Stored items:
- Opening Delimiter -
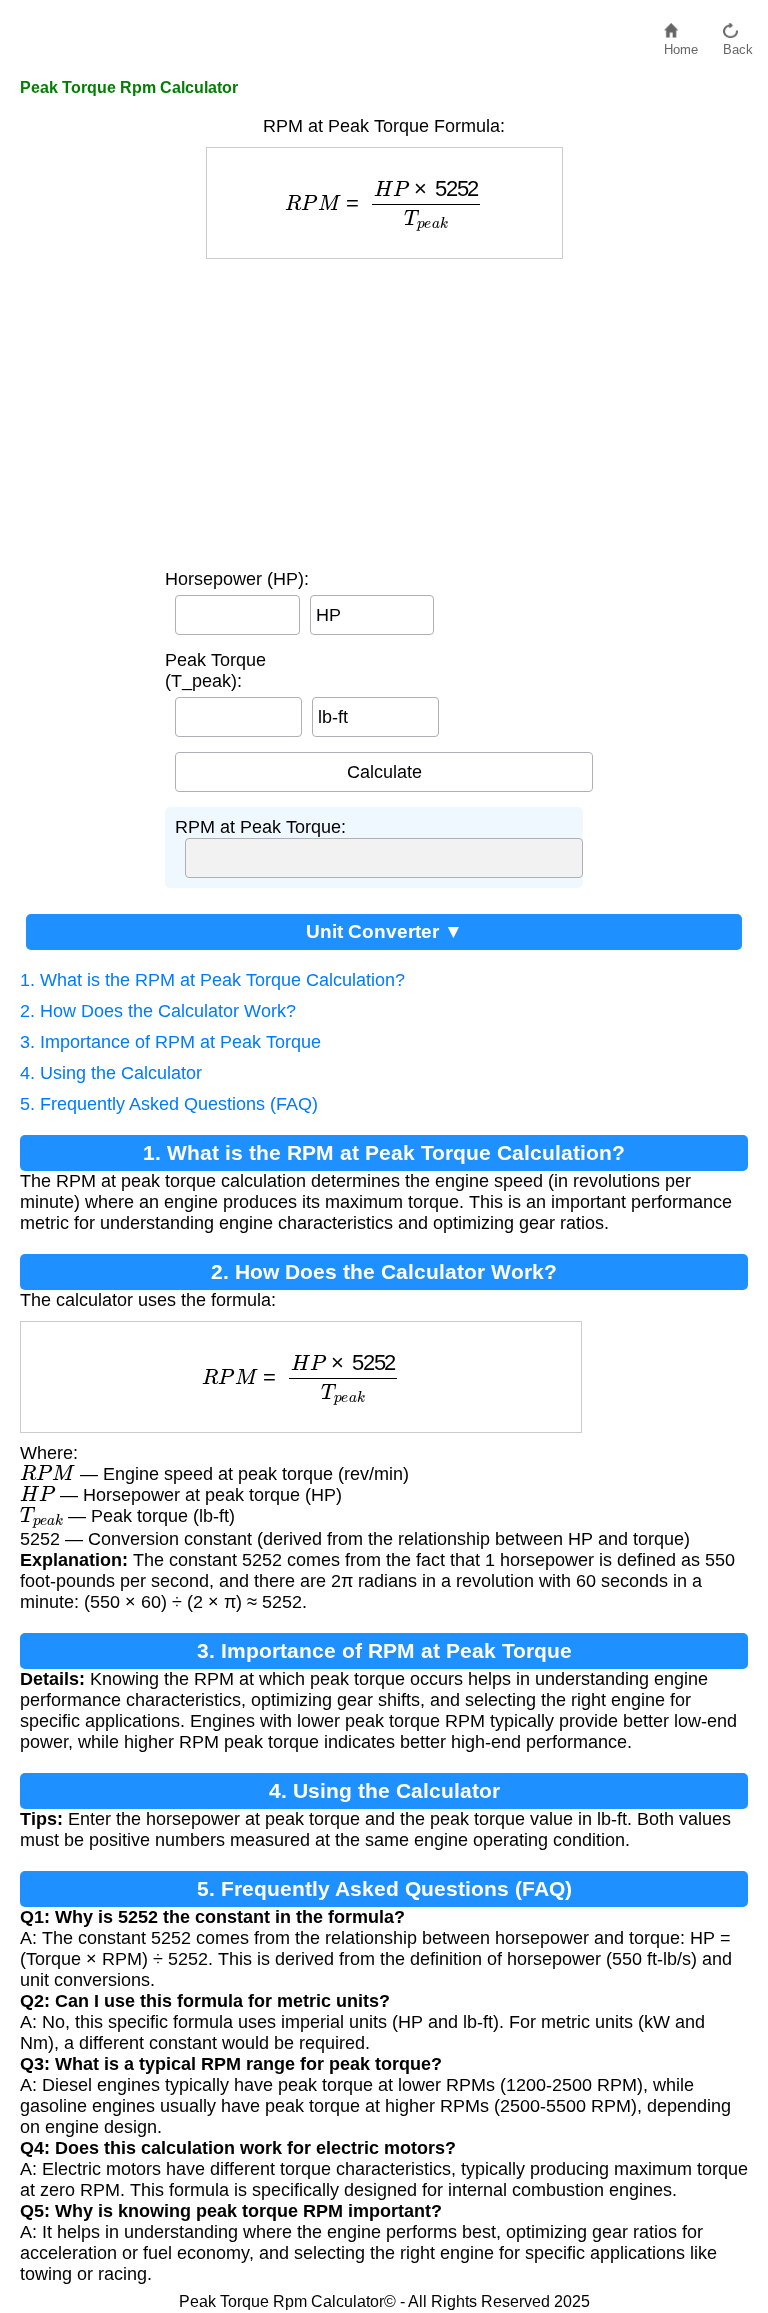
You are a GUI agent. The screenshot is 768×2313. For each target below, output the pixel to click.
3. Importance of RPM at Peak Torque (170, 1042)
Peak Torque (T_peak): (215, 670)
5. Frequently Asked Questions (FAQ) (169, 1104)
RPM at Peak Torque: (260, 827)
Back (738, 44)
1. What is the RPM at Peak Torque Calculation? (212, 980)
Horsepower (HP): (237, 579)
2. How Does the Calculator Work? (158, 1011)
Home (681, 44)
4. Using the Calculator (111, 1073)
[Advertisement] (384, 409)
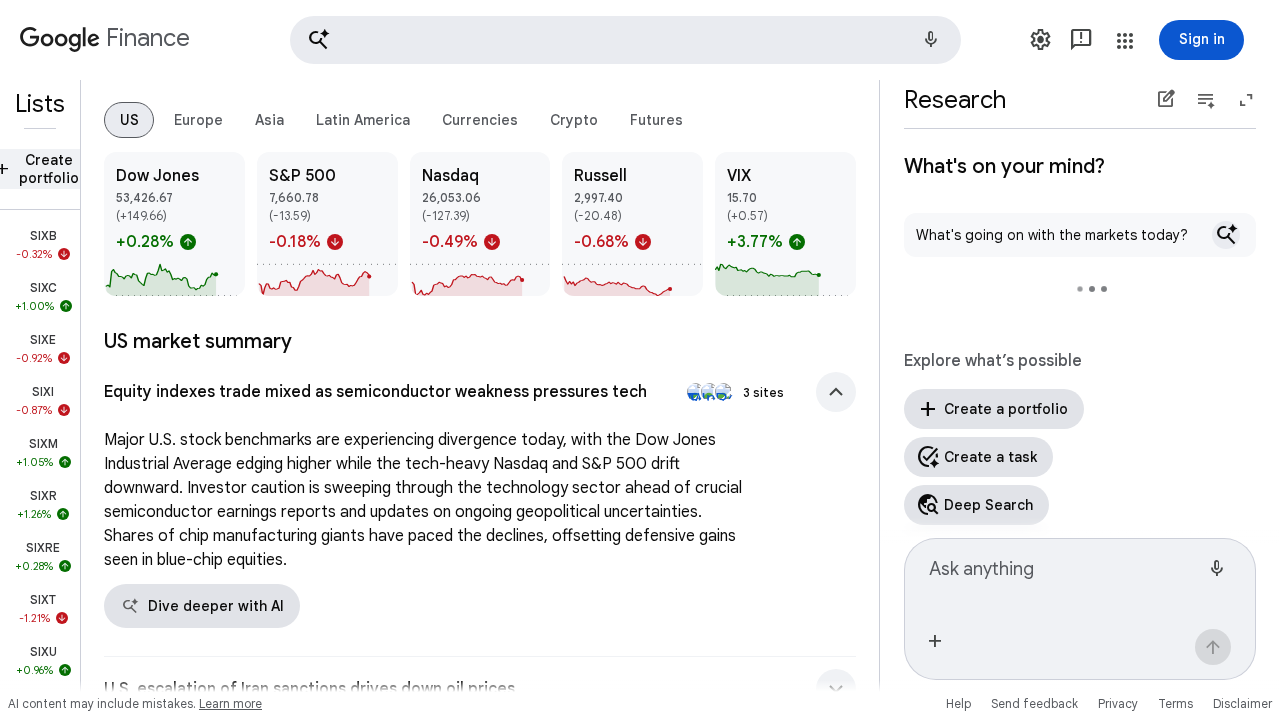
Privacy (1118, 703)
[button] (625, 40)
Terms (1175, 703)
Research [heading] (955, 100)
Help (958, 703)
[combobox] (1064, 577)
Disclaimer (1242, 703)
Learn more (230, 703)
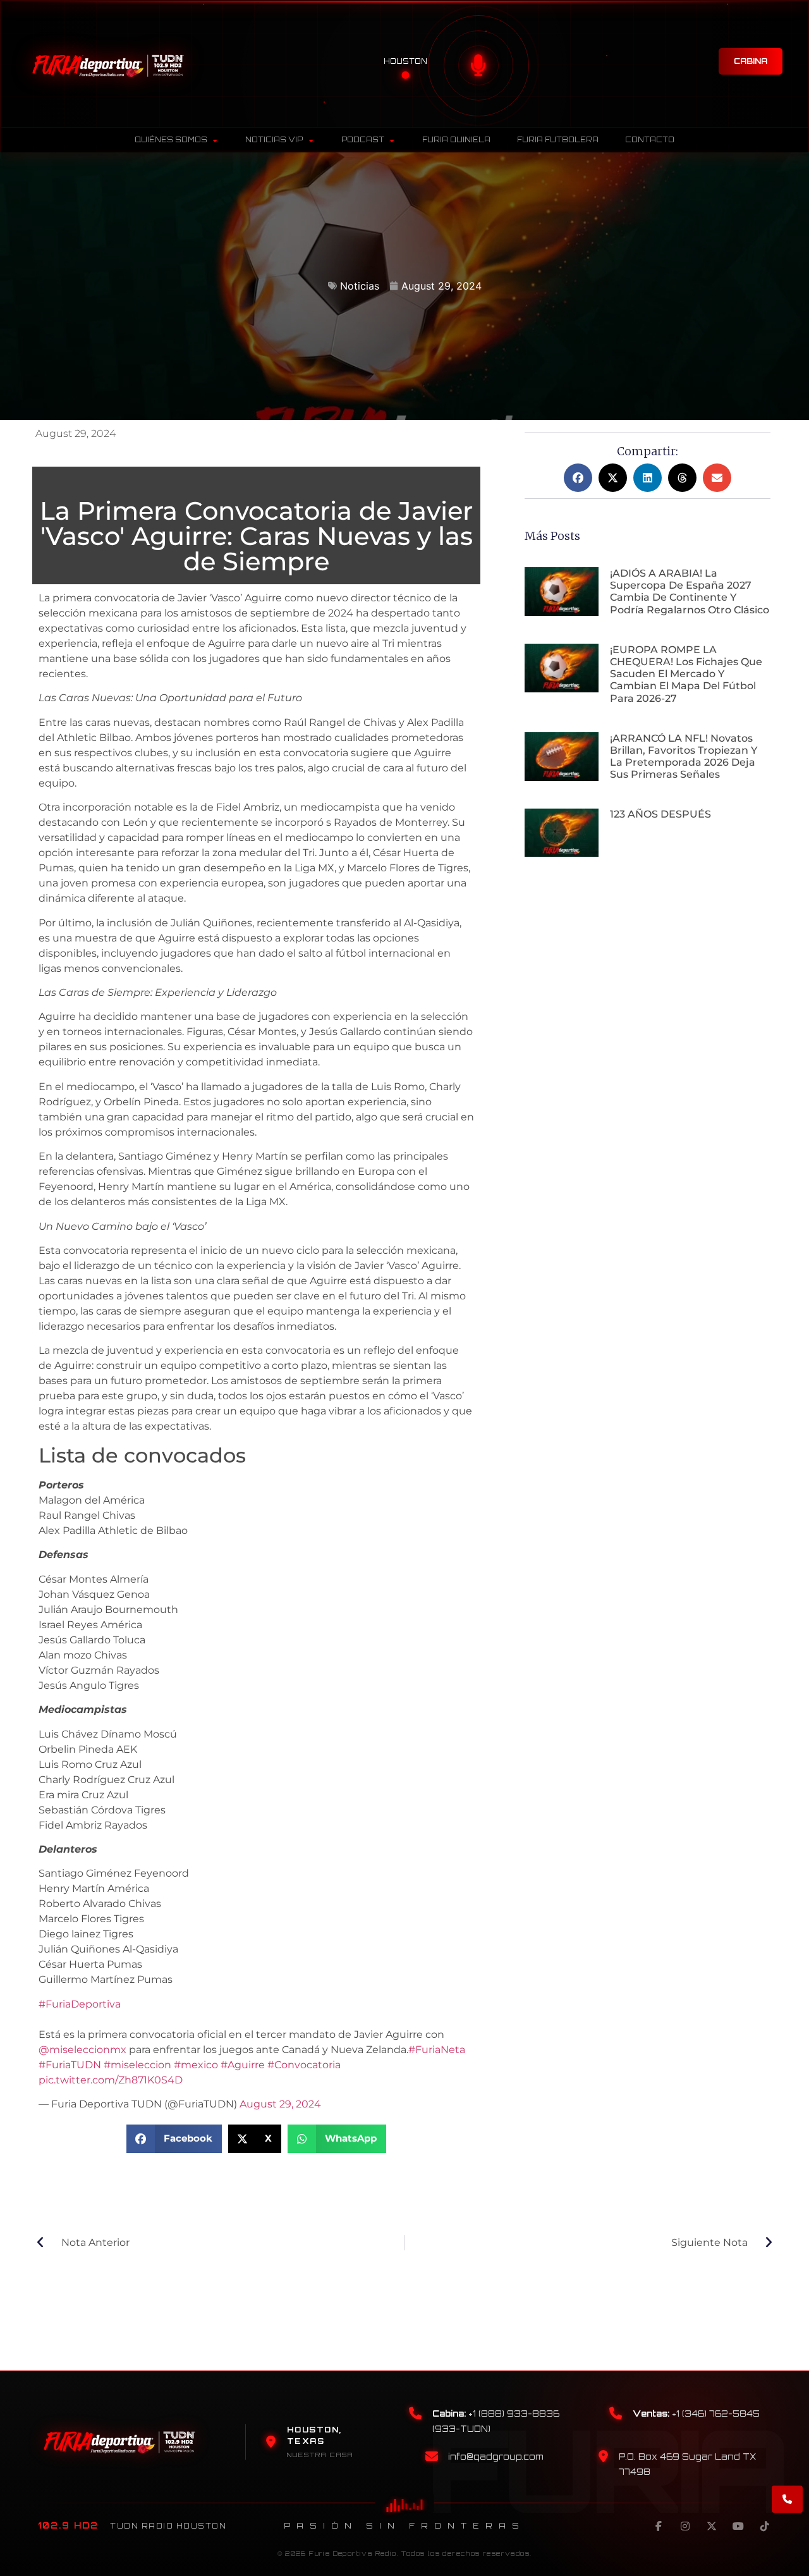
- Closing Delimiter -
* _Task details_
Take the line that contains "Home (681, 44)" and every line after it down to the last line of the entries above, and output them exactly, with nothing else and no pictures.

* _Answer box_
Home (681, 44)
4. Using the Calculator (111, 1073)
[Advertisement] (384, 409)
Privacy (1118, 703)
[button] (625, 40)
Terms (1175, 703)
Research [heading] (955, 100)
Help (958, 703)
[combobox] (1064, 577)
Disclaimer (1242, 703)
Learn more (230, 703)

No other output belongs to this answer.